PRAISE BEE: Industrious insects get the stamp of approval.
PRAISE BEE: Industrious insects get the stamp of approval.

New Zealand Post has released a new set of stamps in celebration of the 100th anniversary of the National Beekeepers' Association of New Zealand.

There have been mixed responses to the stamps since their release on Wednesday.

There has not been much interest at the Highfield Gift and Postshop but they have been selling well at the Village Post in Temuka.

Pearce Bennett of Northtown PostShop, said there has not yet been much interest in the stamps, but he is expecting some from stamp collectors by the end of the week.

The Honey Bees stamp issue recognises the key role honey bees have had in New Zealand horticulture for more than 150 years - pollinating essential crops and producing up to 12,000 tonnes of honey a year, with as much as half of that being exported.

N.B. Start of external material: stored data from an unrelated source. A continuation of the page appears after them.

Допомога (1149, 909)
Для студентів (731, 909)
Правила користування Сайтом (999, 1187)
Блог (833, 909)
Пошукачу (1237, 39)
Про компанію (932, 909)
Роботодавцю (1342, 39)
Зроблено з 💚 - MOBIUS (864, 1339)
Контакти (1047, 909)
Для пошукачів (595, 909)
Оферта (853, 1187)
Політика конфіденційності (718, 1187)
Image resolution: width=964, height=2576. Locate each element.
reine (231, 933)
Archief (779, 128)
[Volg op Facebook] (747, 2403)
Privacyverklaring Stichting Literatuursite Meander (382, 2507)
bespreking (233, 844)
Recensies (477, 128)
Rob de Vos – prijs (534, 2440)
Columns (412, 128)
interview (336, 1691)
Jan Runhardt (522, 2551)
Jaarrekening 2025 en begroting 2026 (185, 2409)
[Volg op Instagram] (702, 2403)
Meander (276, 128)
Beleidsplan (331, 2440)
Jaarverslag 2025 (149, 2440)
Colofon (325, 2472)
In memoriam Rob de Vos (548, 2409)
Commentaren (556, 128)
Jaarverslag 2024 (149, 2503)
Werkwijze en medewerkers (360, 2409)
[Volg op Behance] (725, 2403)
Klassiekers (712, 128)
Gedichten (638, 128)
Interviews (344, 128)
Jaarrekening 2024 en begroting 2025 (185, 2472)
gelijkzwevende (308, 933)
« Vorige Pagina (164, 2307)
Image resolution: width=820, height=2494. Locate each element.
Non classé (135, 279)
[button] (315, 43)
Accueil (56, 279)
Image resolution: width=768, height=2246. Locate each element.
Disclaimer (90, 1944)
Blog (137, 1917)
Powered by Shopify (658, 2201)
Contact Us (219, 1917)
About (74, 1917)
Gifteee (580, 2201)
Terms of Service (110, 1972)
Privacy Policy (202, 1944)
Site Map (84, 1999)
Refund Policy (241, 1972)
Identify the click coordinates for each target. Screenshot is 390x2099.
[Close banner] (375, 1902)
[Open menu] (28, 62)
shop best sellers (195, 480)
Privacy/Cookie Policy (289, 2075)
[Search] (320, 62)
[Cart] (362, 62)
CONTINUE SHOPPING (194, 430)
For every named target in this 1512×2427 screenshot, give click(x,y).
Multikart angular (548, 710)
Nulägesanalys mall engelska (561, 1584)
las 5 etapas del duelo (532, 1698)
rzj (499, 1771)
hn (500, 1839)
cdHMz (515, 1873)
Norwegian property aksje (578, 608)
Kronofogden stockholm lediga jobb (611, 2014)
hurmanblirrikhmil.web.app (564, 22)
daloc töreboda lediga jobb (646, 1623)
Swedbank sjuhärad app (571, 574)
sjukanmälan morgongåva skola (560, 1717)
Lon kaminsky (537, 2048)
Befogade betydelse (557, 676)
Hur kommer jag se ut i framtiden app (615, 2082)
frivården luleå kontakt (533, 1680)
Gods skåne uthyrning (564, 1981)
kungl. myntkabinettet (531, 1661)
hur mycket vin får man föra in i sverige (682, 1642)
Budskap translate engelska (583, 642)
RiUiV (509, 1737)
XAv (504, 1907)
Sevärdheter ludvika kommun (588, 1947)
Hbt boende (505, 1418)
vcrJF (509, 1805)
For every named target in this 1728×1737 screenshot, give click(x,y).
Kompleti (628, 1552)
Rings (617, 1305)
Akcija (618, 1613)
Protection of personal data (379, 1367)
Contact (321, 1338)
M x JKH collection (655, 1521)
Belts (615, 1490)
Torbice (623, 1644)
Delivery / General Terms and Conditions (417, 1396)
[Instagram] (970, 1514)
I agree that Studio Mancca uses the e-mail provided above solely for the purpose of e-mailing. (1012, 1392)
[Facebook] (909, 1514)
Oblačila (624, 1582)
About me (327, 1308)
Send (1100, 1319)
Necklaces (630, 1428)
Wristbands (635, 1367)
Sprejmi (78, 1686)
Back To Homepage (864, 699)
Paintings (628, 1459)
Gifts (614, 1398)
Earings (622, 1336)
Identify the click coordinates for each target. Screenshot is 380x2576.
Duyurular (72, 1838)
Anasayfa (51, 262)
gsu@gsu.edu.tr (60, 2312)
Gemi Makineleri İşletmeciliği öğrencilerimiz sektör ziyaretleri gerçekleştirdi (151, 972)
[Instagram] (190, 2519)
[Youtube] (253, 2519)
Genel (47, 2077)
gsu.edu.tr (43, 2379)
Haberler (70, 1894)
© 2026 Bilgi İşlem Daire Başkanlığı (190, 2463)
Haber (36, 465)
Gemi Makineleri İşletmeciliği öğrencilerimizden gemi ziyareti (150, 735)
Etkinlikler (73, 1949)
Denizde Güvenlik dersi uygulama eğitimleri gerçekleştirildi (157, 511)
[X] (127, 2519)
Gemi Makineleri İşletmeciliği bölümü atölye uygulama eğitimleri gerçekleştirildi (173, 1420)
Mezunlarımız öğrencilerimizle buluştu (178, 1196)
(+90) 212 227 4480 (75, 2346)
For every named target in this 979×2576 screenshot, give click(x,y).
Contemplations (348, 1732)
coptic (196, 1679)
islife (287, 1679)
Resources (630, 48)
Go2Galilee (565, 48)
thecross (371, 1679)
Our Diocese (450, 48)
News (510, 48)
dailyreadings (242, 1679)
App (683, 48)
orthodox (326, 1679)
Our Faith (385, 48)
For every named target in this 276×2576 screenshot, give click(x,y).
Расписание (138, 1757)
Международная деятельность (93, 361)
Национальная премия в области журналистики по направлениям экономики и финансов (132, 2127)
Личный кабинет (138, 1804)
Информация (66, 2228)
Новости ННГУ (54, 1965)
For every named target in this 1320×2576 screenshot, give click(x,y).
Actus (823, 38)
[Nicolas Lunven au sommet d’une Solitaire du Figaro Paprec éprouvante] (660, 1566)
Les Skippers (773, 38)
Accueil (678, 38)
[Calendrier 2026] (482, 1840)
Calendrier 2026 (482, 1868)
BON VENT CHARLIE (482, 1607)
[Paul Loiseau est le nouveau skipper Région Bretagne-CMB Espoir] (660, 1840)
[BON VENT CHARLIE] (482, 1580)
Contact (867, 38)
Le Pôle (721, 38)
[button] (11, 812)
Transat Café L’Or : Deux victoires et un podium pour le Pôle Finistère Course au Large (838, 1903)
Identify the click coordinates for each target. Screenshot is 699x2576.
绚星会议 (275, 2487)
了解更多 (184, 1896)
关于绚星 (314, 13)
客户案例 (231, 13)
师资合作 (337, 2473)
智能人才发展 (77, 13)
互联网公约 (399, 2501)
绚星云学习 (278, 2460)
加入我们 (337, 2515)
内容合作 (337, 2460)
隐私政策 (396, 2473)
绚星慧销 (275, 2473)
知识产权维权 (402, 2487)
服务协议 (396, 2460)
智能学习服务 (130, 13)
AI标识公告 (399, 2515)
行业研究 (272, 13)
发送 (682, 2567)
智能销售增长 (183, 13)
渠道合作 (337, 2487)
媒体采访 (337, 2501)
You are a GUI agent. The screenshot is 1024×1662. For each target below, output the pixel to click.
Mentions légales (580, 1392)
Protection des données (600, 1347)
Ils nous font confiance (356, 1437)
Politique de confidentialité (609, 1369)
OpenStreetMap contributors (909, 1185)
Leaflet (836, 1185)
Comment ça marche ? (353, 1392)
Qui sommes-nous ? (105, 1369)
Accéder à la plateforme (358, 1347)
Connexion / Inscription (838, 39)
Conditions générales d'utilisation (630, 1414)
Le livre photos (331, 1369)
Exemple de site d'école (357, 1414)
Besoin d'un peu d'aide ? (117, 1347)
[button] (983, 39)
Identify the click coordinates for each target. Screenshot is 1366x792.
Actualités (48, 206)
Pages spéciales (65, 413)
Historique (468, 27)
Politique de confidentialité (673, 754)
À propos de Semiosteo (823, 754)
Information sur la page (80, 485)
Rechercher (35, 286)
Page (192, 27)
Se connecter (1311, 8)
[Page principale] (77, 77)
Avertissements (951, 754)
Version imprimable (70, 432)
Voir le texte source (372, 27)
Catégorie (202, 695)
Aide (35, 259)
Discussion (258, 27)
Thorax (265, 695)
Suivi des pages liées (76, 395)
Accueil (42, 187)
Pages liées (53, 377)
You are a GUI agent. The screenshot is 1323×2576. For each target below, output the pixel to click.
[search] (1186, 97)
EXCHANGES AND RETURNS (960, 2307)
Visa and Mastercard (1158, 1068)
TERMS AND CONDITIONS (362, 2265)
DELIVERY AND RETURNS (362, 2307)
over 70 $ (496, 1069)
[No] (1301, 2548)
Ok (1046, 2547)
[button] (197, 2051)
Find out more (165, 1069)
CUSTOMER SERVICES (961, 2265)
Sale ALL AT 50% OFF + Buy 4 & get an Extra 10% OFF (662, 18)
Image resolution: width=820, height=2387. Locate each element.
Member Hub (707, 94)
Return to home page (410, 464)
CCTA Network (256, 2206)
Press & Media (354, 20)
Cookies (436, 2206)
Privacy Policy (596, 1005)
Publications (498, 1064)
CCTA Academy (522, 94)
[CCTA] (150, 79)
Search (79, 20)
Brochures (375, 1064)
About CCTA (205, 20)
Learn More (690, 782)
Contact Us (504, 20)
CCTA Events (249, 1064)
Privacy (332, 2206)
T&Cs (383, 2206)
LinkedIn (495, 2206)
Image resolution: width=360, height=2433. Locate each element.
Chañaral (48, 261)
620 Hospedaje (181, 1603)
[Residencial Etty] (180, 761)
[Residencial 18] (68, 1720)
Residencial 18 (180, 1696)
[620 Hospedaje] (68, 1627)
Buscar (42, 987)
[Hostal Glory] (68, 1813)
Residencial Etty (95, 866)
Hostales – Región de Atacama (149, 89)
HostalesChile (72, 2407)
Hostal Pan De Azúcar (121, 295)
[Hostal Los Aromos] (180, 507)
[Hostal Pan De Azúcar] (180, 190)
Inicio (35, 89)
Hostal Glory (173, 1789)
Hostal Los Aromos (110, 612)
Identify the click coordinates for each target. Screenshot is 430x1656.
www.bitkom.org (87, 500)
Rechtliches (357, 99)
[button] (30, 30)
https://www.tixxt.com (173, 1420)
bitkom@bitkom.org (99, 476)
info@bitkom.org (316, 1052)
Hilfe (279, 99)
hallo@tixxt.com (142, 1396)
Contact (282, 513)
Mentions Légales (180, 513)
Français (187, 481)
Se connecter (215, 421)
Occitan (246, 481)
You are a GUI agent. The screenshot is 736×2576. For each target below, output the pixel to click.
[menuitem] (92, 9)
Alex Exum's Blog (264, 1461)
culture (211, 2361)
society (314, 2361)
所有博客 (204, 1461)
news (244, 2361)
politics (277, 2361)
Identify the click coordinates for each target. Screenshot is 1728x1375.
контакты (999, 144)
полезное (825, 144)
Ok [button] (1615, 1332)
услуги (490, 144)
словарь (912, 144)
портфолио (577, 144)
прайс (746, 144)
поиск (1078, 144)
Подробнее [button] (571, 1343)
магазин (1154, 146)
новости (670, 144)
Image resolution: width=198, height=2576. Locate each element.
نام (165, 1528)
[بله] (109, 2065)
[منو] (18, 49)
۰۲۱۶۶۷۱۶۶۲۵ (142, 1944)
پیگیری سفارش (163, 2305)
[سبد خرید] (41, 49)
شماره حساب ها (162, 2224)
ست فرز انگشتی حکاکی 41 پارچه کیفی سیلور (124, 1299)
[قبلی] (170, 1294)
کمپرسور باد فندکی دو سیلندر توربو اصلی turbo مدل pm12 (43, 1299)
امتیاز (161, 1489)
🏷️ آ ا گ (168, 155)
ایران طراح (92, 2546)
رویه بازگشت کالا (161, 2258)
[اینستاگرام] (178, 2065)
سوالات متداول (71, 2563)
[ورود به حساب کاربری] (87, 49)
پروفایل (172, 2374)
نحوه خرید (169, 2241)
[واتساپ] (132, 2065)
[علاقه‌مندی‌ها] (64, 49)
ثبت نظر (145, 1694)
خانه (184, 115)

The 70c stamp depicts the first step in making honey - the gathering of nectar - a task carried out by field bees which fly from flower to flower using their long tongues to extract nectar.

The field bees store that nectar in their honey sacs, which can weigh almost as much as the bee itself when full. The honey sacs contain enzymes which break down the complex sugars of the nectar into simpler sugars.

The $1.40 stamp shows field bees returning to the hive - where they empty the nectar from their sacs into the cells in the honeycomb nearest to the entrance.

A single hive can house thousands of honey bees, mostly workers - plus the queen bee.

The $1.90 stamp shows young worker house bees transferring nectar to the honey storage area inside the hive.

Enzymes are added to the nectar, which is then further concentrated by house bees fanning their wings to create an air current which dries the nectar into honey.

Once the honey has a water content lower than 20 per cent the bees seal off the cell in the honeycomb with a wax cap.

The $2.40 stamp shows beekeepers removing the combs from the hives to harvest the honey.

These combs are spun in a centrifuge to separate the honey without damaging the hives or hurting the bees.

The fifth and final stamp in the set - valued at $2.90 - shows a block of pure honey - which is then processed and packaged into the familiar jars and pottles we see on supermarket shelves.

The five gummed stamps are also available as a collectable miniature sheet, as first day covers and in a special presentation pack.